* **Aim of the task**
Retype nothing except the lines below from the one with "This screenshot has" through the one with "Where should I", exactly, with images left out.

Working data Start Marker

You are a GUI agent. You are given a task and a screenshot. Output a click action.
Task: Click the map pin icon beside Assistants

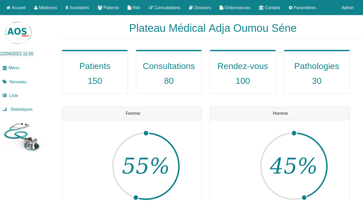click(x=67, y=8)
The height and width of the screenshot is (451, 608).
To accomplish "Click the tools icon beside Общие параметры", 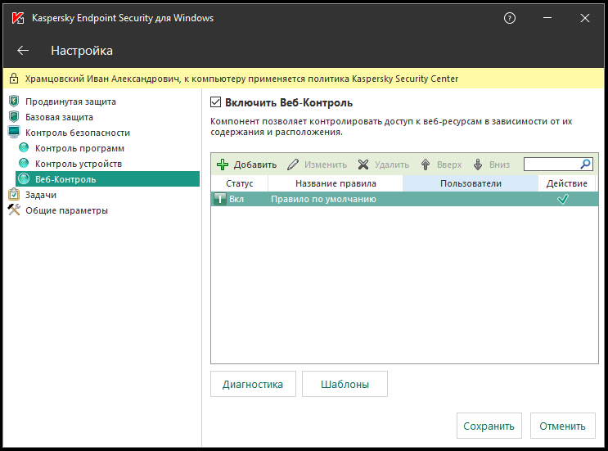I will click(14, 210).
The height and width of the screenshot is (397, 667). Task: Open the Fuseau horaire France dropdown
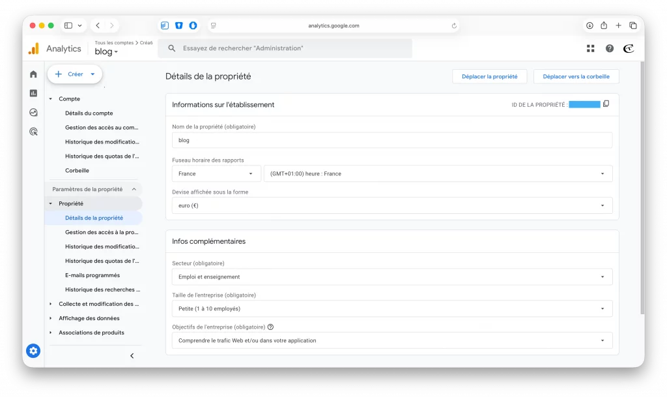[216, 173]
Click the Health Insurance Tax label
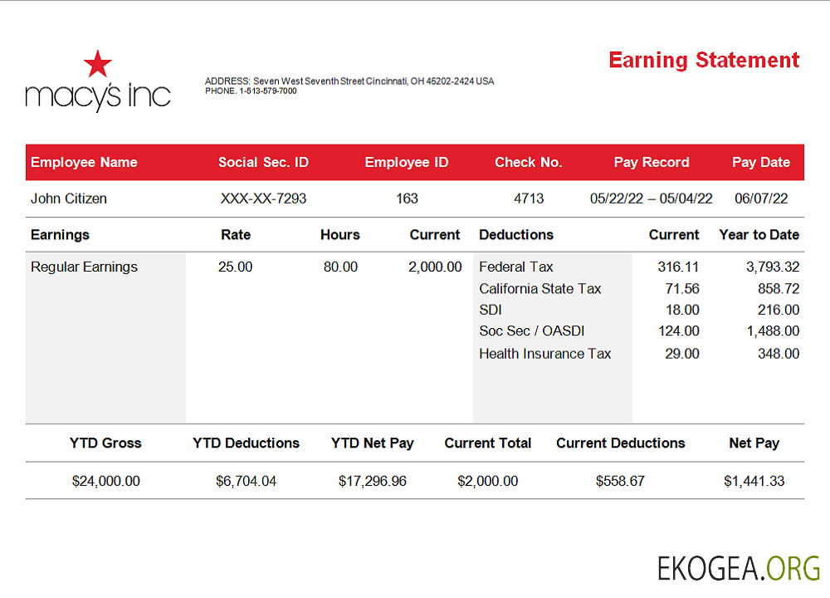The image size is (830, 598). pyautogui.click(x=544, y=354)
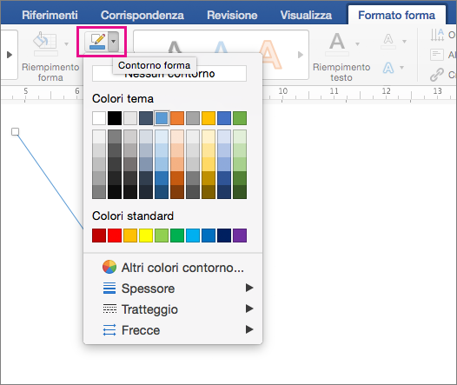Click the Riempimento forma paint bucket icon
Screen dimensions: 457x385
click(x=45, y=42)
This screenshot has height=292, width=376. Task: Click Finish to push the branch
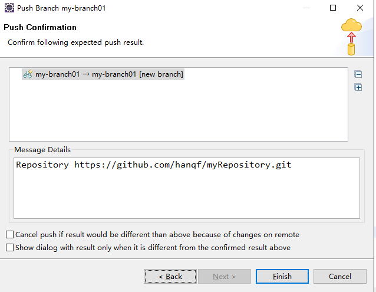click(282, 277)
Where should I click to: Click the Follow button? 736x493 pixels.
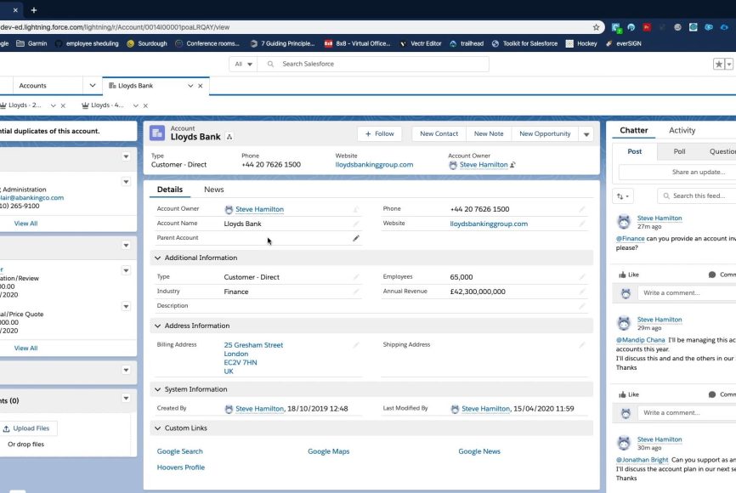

Working data End Marker
Working data Start Marker

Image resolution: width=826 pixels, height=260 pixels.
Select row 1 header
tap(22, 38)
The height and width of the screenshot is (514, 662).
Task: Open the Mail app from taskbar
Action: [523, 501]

Working data End Marker

* **Result of the exercise**
This screenshot has height=292, width=376. Task: Click Finish to push the branch
click(282, 277)
Where should I click to: Click the Follow button? 736x493 pixels.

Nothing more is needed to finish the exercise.